This text is only a basic outline of taxation affecting family law. Should you require further information on any aspect of taxation as it affects your particular case, please do not hesitate to contact us at [email protected] or telephone 020 3811 2894.
Everyone has a personal tax allowance upon which no tax is payable. Then there is a basic rate of income tax (currently 20%); a higher rate of income tax (currently 40%) and a further rate of 45% of income tax on taxable income over £150,000.
Periodical payments are made from the payer’s net income and there is no income tax relief available irrespective of whether maintenance is paid through the CSA, through a Court Order or by agreement between the parties. Neither is any income tax relief available if a party pays towards household expenses directly to the supplier.
Capital gains tax
Capital gains tax (CGT) becomes payable upon the disposal of an asset or the receipt of money in respect of an asset if there is a “chargeable gain”. A chargeable gain may arise:
- Sales, gifts or disposes all or part of an asset;
- Receives a lump sum, such as an insurance payout.
People most commonly pay CGT on:
- Land; property, for example a holiday home; possessions worth more than £6,000; shares; and business assets such as premises or goodwill.
- CGT is calculated by working out the gain or loss for each asset disposed of less any allowable relief or expenses;
- Deducting the total allowable losses from the total gains provides the net gain or loss;
- Deducting allowable losses brought forward from earlier years;
- Deducting the annual tax free allowance;
- Any net gain is subject to CGT.
If living together, spouses and civil partners will usually not pay CGT on transfers between each other because they are treated as one person. Once they are separated however, they are not treated as one person and so a chargeable gain may arise. The issue of transfer of assets between separated spouses and civil partners arises when the parties agree a settlement where an Order is made in Court proceedings giving rise to a CGT liability. There are a number of exceptions to CGT including the family home (subject to time limits), premium bonds, a private car and cash. However, in order to raise cash, the party may have to dispose of an asset which would attract CGT.

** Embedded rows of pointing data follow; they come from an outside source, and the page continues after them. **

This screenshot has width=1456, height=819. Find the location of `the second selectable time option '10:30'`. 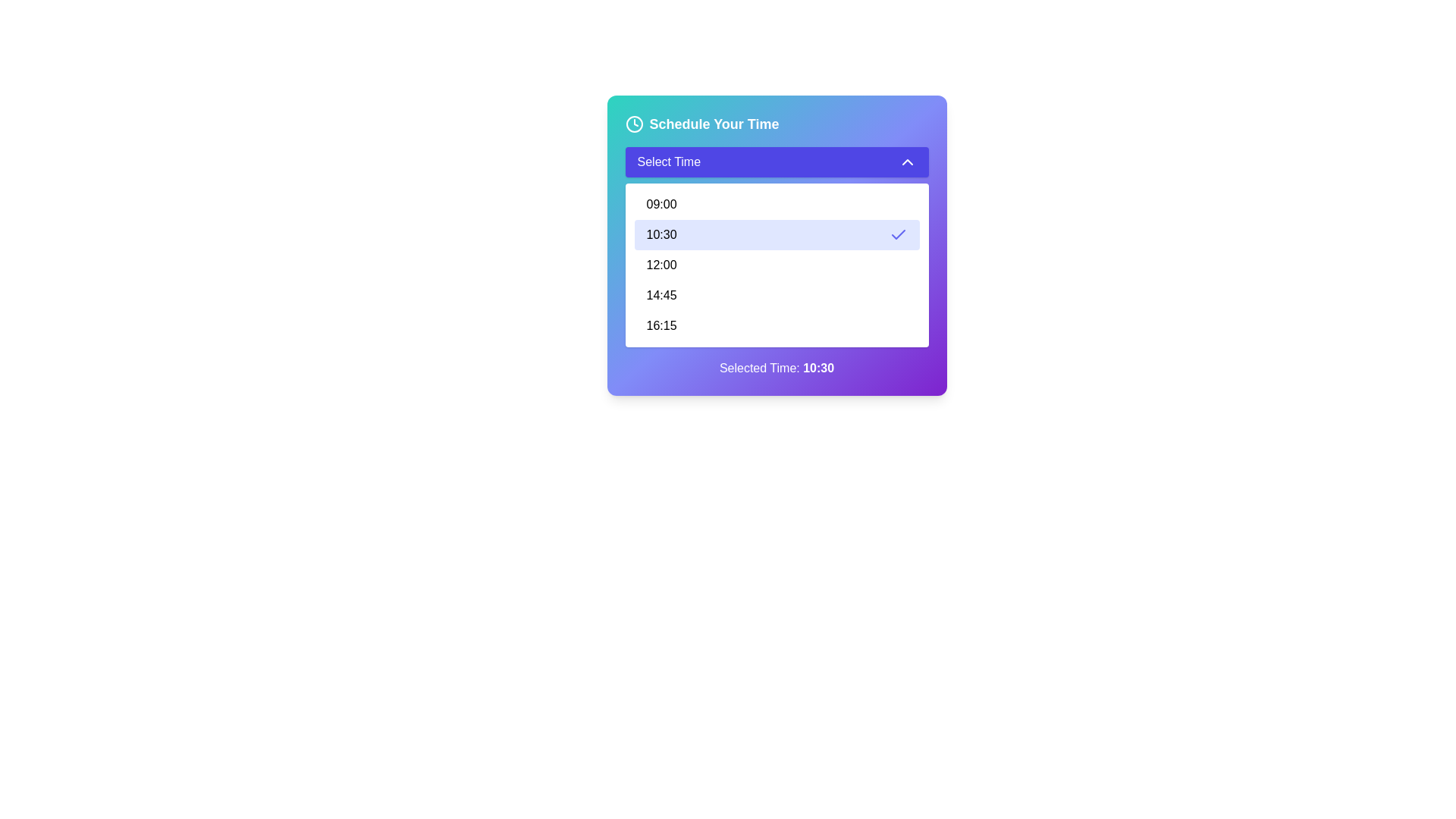

the second selectable time option '10:30' is located at coordinates (661, 234).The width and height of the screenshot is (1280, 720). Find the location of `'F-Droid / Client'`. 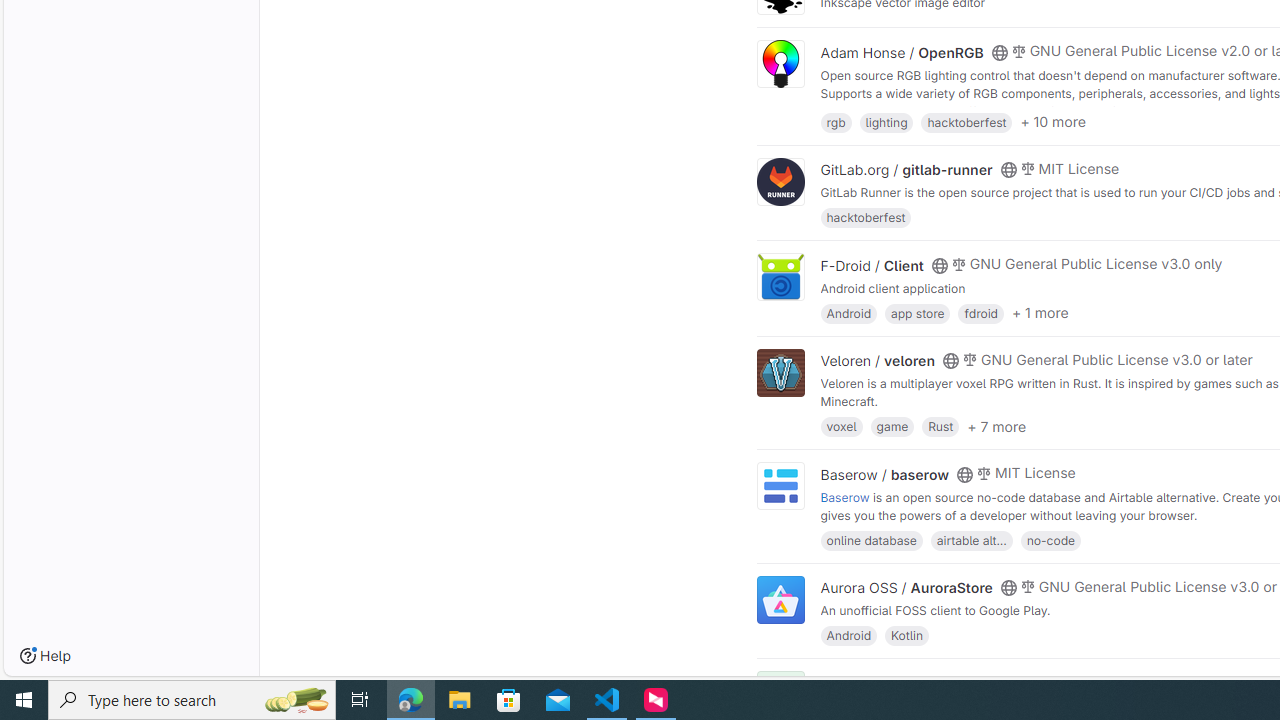

'F-Droid / Client' is located at coordinates (872, 264).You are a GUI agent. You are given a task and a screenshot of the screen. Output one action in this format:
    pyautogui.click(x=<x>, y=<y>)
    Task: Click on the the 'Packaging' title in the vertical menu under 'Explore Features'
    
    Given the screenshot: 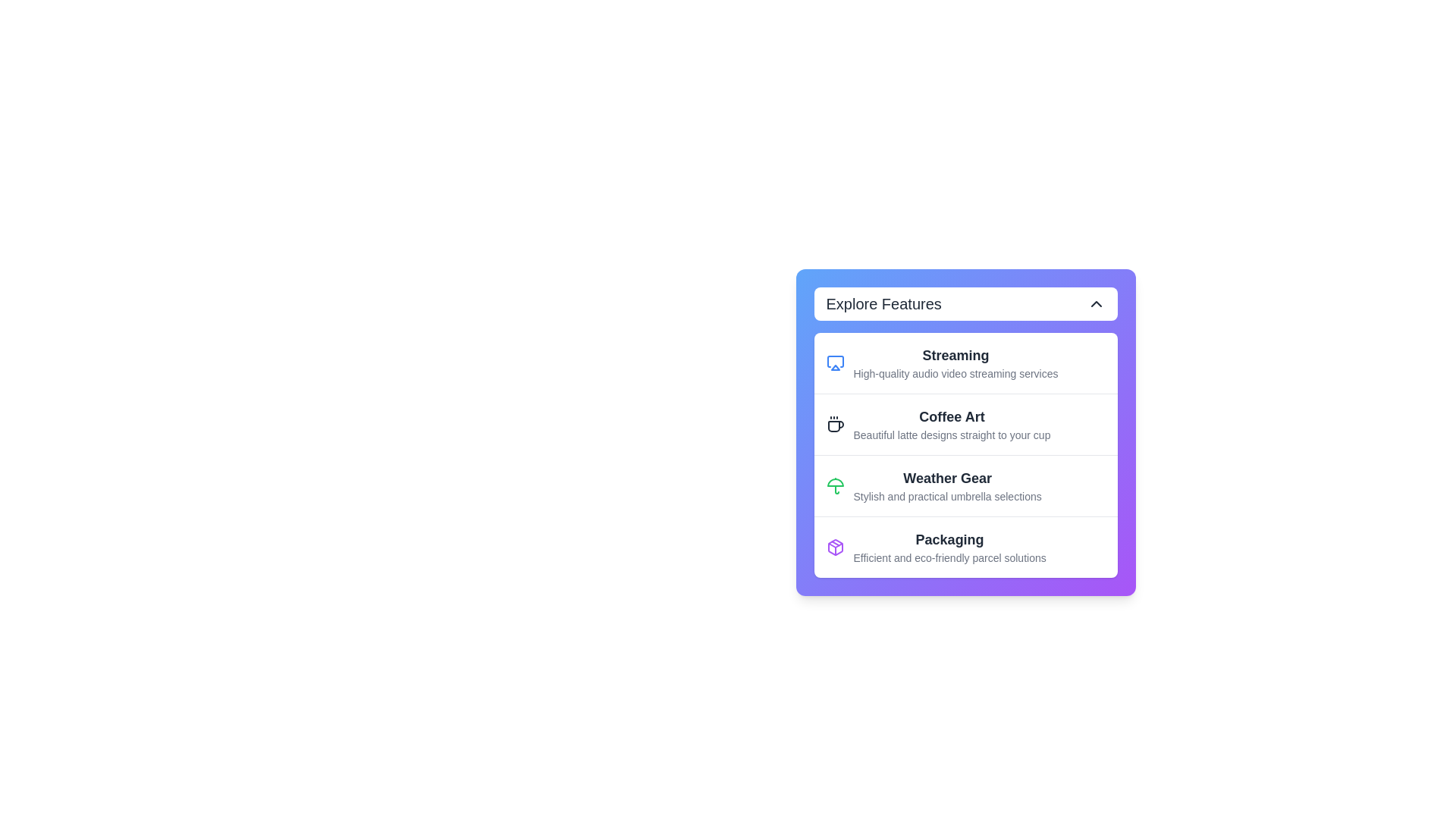 What is the action you would take?
    pyautogui.click(x=949, y=539)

A separating couple is treated by HMRC as a married couple for the whole tax year in which separation occurred. Therefore, assets transferred between separating couples in the tax year of their separation are free from CGT. In relation to the family home, in the majority of cases, there will be no CGT charge because the home is being used as a private residence and a person’s main residence is exempt from CGT. Therefore, if a spouse transfers their interest in the former home within 18 months of leaving, the gain will be exempt from CGT (so long as they qualify for principle private residence relief). If a party who has been out of occupation of the family home for more than 18 months an extra – statutory concession applies in situations where a party transfers their share in the family home.
The concession applies where a spouse transfers an interest in the family home to the other spouse as part of a financial settlement on divorce or separation, and;
- The other spouse continues to occupy the family home as their only or main residence; and
- The transferring spouse has not elected to treat any other property as his only or main residence.
The transferring spouse is deemed to continue in occupation of the home until the date of the transfer, however long it is since they left the family home.
Inheritance tax could be payable on any transfer value made by a person while that person is alive. When a person dies, the person is deemed to make a transfer of value equal to the value of his entire estate immediately before death. There is a “nil rate band” exemption within which transfers of value made within a 7 year period will be free of tax. The current nil rate band for the tax year 2015 to 2016 is £325,000. During a marriage or civil partnership transfers of assets are exempt from inheritance tax until the date of Decree Absolute.
Stamp duty land tax
Stamp duty is a tax charged in respect of “land transactions”, which effect the transfer of interest of land. The amount of stamp duty paid is based on the amount of consideration provided for the land. This tax is encountered during house sales and purchases and is taken into account when calculating the money available to the parties.